Continue the article about Queen Elizabeth's 1991 visit to Houston, starting right after its last sentence.

#### Exercise text
____________
Home / Houston News / Queen Elizabeth treated to gospel music in rainy Houston on this day in 1991

Queen Elizabeth treated to gospel music in rainy Houston on this day in 1991

HOUSTON, Texas — Queen Elizabeth II dodged a few raindrops 29 years ago as she wound up her three-day visit to Texas with toe-tapping gospel music in Houston’s oldest black Baptist church and a visit to Johnson Space Center.

The following story was written by Ben Jaminson with the Associated Press on May 22, 1991 when the queen made her historic visit.

“She said it rains here and it rains where she lives too,” Mayor Kathy Whitmire said after she sat with the queen and Prince Philip under a white awning outside City Hall as a parade of performers streamed by.

Prince Philip chuckled as the Houston Community Choir sang Home on the Range, particularly when the singers reached the line where the skies are not cloudy all day in the midst of a downpour.

At Houston’s Antioch Baptist Church, a 125-year-old downtown church, the royal couple appeared at first unprepared for the loud, lively singing by two gospel choirs. But after about 20 minutes, the queen began tapping her toes to the rhythms of the energetic performance.
____________
(Saved entries)
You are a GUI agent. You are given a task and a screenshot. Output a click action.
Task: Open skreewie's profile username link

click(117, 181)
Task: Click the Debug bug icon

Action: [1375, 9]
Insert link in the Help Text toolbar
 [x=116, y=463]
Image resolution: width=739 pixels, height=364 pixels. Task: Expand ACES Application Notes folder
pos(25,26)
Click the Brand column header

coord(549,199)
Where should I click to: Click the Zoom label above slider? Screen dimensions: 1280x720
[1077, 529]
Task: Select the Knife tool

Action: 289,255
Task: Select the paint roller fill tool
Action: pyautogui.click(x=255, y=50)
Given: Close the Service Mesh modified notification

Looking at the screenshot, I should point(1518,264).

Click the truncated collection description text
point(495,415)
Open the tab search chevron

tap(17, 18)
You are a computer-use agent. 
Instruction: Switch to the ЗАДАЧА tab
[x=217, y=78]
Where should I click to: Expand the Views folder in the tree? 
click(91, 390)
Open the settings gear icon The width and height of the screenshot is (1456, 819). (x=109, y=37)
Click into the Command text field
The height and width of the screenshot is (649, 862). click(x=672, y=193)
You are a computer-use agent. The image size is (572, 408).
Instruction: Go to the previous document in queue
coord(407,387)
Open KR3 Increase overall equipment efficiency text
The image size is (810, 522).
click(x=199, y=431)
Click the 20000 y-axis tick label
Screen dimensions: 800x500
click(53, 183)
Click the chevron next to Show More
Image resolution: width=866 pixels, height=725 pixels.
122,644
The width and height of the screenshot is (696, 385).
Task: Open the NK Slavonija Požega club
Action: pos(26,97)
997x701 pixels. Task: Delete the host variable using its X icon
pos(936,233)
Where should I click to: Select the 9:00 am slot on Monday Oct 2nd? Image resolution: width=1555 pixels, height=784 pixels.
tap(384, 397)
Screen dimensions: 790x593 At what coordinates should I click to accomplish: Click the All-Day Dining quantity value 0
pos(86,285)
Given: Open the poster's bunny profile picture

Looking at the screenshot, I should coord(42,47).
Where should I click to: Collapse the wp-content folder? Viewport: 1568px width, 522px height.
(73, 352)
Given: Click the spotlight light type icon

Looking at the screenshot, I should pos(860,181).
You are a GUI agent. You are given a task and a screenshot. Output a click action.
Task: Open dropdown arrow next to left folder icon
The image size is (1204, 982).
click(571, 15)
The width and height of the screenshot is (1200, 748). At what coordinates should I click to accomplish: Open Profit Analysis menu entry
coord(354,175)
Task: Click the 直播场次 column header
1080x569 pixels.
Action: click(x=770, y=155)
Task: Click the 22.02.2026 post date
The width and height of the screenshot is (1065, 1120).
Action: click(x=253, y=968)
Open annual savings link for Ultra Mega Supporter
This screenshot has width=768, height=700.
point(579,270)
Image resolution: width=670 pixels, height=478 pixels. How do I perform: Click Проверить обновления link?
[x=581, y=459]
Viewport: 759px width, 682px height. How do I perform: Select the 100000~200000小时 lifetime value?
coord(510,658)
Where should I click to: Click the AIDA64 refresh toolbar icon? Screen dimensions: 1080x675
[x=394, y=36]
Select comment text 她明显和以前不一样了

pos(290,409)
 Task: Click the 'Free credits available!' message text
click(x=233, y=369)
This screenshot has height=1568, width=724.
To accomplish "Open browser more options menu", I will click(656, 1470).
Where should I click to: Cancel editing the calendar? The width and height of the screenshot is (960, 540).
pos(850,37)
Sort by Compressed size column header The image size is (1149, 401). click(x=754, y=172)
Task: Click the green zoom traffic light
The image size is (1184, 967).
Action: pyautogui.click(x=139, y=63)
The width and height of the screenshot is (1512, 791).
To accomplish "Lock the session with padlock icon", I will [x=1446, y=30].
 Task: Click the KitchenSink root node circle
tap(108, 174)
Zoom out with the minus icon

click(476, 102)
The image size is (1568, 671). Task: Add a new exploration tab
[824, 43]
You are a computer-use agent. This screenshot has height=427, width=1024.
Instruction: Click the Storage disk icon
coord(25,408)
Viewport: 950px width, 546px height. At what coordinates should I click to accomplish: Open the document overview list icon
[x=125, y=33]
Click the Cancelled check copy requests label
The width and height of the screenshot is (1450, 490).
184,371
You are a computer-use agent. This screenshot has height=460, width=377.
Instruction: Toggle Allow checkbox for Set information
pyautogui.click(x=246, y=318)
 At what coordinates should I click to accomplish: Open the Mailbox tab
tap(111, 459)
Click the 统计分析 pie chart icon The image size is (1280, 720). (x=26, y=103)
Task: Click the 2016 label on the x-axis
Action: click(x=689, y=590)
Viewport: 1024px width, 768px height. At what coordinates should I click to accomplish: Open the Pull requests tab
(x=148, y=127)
____________
#### Response box
It was nice, the queen said of the uniquely American music.

At Johnson Space Center, the queen and prince viewed exhibits of space suits, space food and robots, received a plaque from center officials and toured Mission Control, where U.S. spaceflights are commanded.

The Houston visit, scheduled to end with a private dinner at the Museum of Fine Arts, capped a nine-day U.S. visit that began in Washington and included stops in Florida and Texas.

After the dinner, the queen was to bestow an honorary knighthood on Dallas resident Cecil H. Green in a private ceremony. Green, a British-born U.S. citizen, is an international philanthropist who endowed the Green College at Oxford University. He also is the co-founder of Texas Instruments, Inc.

The queen, 65, was heading Thursday for a private weekend stay in Lexington, Ky., while Prince Philip was heading home.

The original schedule called for the royal visit to coincide with a space shuttle flight, but the mission that was to begin Wednesday was delayed by equipment problems.

The royal couple toured the new Veterans Affairs Medical Center and chatted with a Desert Storm veteran and World War II veteran.

“She’s more attractive than I thought,” said 22-year-old Army Spec. Delman Orme, recovering from a head injury suffered in Kuwait. “I thought the Majesty was very pretty for her age.”

While the queen met briefly with Orme at the veterans hospital, Prince Philip traded Navy stories with Edd Athon, a Navy Air Corps tailgunner in World War II.

At the parade, Houstonians lined parking multi-decked parking garages and peered down from glassed-in skywalks to get a glimpse of the monarch.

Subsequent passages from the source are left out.